**EXERCISE OBJECTIVE:**
How many lines below contain the word "arrow"? Answer with that number alone.

**RECORDS SUPPLIED:**
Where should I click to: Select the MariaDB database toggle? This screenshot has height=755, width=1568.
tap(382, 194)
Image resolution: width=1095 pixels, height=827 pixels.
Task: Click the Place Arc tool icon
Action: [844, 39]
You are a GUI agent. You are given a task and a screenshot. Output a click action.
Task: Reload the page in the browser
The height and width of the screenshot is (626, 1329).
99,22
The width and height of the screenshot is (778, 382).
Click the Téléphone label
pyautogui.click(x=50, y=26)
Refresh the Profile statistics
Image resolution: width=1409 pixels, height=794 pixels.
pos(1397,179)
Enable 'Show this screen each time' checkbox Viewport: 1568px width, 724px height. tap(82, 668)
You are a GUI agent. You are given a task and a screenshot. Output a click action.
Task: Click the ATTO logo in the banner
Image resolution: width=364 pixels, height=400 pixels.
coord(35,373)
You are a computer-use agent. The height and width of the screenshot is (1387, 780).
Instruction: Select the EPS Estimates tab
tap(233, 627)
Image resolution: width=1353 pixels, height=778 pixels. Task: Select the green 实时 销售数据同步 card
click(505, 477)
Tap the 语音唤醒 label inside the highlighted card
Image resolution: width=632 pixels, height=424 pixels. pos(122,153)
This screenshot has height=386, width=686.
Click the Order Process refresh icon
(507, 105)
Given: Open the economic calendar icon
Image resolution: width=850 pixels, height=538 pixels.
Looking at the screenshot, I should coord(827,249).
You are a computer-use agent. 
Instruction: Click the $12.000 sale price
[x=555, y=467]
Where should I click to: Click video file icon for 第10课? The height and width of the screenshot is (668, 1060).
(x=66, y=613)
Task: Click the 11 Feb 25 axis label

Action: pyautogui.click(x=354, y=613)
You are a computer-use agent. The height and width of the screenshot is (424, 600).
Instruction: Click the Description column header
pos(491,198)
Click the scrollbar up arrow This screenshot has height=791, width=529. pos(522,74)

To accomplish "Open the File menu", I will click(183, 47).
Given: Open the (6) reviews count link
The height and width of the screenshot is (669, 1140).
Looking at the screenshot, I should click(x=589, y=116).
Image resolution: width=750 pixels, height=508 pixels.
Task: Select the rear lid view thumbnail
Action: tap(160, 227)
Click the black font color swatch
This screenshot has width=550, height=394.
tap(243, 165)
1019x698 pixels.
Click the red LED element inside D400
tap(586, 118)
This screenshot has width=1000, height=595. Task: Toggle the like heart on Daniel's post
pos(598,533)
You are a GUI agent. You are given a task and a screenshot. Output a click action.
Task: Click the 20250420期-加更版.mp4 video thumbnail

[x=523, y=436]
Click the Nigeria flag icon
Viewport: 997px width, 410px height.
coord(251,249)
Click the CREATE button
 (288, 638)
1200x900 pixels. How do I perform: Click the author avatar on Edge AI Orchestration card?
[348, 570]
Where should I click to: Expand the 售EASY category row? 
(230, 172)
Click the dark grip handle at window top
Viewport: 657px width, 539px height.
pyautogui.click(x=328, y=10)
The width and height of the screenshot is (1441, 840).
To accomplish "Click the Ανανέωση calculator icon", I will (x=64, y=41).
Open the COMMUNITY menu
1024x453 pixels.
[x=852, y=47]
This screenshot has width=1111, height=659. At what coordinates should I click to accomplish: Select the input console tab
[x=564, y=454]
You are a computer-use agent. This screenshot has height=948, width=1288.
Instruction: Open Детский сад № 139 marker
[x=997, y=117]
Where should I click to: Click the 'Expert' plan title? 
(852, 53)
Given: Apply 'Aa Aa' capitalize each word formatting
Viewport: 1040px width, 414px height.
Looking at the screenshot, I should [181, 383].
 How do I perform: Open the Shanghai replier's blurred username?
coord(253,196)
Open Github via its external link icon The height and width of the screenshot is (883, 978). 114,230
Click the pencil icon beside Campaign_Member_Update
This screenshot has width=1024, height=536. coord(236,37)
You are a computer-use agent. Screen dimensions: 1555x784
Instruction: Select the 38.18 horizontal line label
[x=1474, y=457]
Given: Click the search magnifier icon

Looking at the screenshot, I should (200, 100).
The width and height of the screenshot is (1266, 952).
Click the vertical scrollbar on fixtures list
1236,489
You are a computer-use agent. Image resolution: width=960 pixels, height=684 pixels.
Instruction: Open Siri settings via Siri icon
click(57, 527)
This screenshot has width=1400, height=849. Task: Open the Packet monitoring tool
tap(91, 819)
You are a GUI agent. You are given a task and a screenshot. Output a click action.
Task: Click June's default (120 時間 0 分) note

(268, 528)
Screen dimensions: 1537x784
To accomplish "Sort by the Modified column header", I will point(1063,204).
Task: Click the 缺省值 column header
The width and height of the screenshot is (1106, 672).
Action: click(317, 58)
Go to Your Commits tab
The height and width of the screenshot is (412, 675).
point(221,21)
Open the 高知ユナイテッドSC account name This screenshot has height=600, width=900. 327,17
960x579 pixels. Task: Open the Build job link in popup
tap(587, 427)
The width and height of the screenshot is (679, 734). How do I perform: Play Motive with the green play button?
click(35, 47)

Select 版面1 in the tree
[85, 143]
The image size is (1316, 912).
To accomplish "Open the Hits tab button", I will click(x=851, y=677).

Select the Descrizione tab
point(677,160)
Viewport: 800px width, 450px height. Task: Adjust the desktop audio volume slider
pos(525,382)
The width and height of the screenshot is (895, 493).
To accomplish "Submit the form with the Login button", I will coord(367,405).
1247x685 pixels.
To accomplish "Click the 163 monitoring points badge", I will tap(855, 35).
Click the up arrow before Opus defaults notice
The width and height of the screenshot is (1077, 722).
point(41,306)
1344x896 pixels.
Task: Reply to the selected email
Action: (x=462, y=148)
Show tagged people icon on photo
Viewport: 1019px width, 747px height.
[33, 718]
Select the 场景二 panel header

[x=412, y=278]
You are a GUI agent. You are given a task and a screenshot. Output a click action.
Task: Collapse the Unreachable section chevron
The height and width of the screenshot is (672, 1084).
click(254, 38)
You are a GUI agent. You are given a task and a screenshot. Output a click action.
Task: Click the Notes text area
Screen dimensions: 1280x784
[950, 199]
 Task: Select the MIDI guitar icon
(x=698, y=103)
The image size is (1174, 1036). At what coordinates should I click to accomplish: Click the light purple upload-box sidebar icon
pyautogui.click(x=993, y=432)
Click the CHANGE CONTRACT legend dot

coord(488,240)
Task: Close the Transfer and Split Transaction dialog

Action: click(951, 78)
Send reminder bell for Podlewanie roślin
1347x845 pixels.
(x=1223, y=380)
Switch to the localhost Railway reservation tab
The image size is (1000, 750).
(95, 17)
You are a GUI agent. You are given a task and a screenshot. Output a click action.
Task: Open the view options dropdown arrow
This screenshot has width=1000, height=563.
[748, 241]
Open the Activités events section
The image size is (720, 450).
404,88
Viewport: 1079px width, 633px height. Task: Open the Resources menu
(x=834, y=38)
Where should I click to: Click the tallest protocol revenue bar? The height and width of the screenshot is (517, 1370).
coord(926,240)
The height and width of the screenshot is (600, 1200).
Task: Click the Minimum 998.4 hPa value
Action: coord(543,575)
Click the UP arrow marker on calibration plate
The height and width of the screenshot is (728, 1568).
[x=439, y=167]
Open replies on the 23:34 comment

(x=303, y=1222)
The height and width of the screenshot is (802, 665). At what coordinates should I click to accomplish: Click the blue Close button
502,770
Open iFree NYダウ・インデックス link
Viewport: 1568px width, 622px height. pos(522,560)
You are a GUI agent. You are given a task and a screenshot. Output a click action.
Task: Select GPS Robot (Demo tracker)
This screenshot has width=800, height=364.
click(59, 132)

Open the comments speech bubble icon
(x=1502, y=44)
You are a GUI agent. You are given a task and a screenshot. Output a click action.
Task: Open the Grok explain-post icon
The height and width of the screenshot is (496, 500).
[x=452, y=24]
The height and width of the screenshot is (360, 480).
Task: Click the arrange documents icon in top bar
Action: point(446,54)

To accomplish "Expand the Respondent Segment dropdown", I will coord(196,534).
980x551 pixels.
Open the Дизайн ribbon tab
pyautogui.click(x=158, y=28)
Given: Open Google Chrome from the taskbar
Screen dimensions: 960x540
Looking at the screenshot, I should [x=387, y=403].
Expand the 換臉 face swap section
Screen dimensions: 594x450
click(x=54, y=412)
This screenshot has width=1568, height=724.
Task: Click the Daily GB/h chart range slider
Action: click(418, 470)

**EXERCISE ANSWER:**
4